## Text block
============

So far, I don't think we've seen from Scott Walker anything like mastery of national and international issues.
We've seen strong performance in Wisconsin.
He bridges the divide we saw in the 2012 Republican primaries between the suburbs and metro areas of a million or more,
which Mitt Romney carried, and the countryside, areas outside million-plus metro areas,
where Rick Santorum carried.
Scott Walker grew up in the countryside.
He's political bases in the suburbs.
That's all positive.
I think we've got to see more substance.
One of the things, you know, Scott Walker went up in the polls very heavily
following that speech at the January 24th event in Des Moines.
One of the things that tells us is there's a lot of movement possible, both up and down,
for a lot of these candidates in the Republican primaries. Those numbers are not etched in stone.
But Walker's being hammered now because of his supposed capitulation to the dark powers of ethanol at Iowa.
The fact that he fired a social media director because of things that she'd previously said.
A lot of people are looking at this and saying, wait a minute, where's the tough guy who takes on every enemy?
This is a guy who's just folded like a cheap tent the minute that the all-powerful Iowan started complaining. Well, you know, even Iowa caucus goers may not be hugely affected
by who your press spokesman in Iowa is.
But look, he's got, you know, a positive, he's made an initial positive vibe.
He has yet to follow up, and there's lots of time,
with serious substantive policies.
He's yet to be tested.
Just as that January 24th speech could zoom him upward in the polls,
an oops moment in a debate can zoom him down.
And if you don't believe that, ask Rick Perry.
Paul Reddy, you're a man of words.
Marco Rubio.
I don't think very highly of Marco Rubio.
You don't. He was taken Marco Rubio. You don't?
He was taken to the cleaners by Chuck Schumer on the immigration issue.
Now, he's admitted it to his credit, but it took him a long time to admit it.
He ought to be more experienced than that.
He was a guy in the Florida legislature.
People have tried to take him to the cleaners before.
He allowed himself to be fooled.
I think the same thing has happened on this question of sexual violence on campus where he has signed on with the Democratic senators on that question.
I worry about him.
He's a very good speaker.

============

## Exercise data
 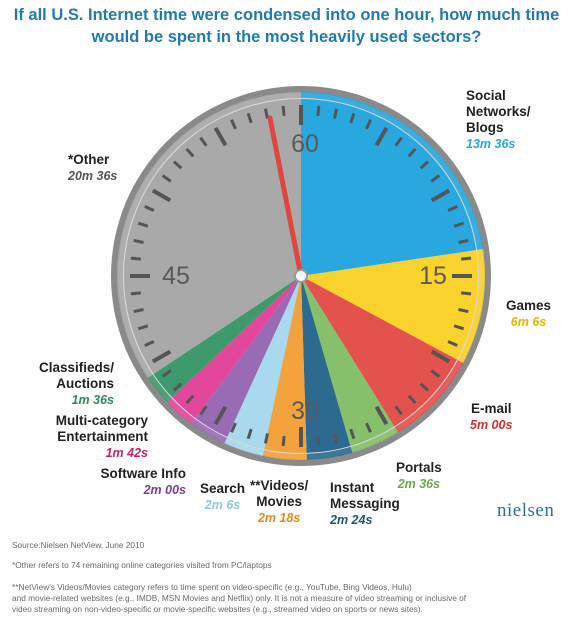 I want to click on pie-slice-multi-category-entertainment, so click(x=236, y=348).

============

## What the task requires
Copy out the whole transcript above about Scott Walker and Marco Rubio, word for word.

## Response to this exercise
So far, I don't think we've seen from Scott Walker anything like mastery of national and international issues.
We've seen strong performance in Wisconsin.
He bridges the divide we saw in the 2012 Republican primaries between the suburbs and metro areas of a million or more,
which Mitt Romney carried, and the countryside, areas outside million-plus metro areas,
where Rick Santorum carried.
Scott Walker grew up in the countryside.
He's political bases in the suburbs.
That's all positive.
I think we've got to see more substance.
One of the things, you know, Scott Walker went up in the polls very heavily
following that speech at the January 24th event in Des Moines.
One of the things that tells us is there's a lot of movement possible, both up and down,
for a lot of these candidates in the Republican primaries. Those numbers are not etched in stone.
But Walker's being hammered now because of his supposed capitulation to the dark powers of ethanol at Iowa.
The fact that he fired a social media director because of things that she'd previously said.
A lot of people are looking at this and saying, wait a minute, where's the tough guy who takes on every enemy?
This is a guy who's just folded like a cheap tent the minute that the all-powerful Iowan started complaining. Well, you know, even Iowa caucus goers may not be hugely affected
by who your press spokesman in Iowa is.
But look, he's got, you know, a positive, he's made an initial positive vibe.
He has yet to follow up, and there's lots of time,
with serious substantive policies.
He's yet to be tested.
Just as that January 24th speech could zoom him upward in the polls,
an oops moment in a debate can zoom him down.
And if you don't believe that, ask Rick Perry.
Paul Reddy, you're a man of words.
Marco Rubio.
I don't think very highly of Marco Rubio.
You don't. He was taken Marco Rubio. You don't?
He was taken to the cleaners by Chuck Schumer on the immigration issue.
Now, he's admitted it to his credit, but it took him a long time to admit it.
He ought to be more experienced than that.
He was a guy in the Florida legislature.
People have tried to take him to the cleaners before.
He allowed himself to be fooled.
I think the same thing has happened on this question of sexual violence on campus where he has signed on with the Democratic senators on that question.
I worry about him.
He's a very good speaker.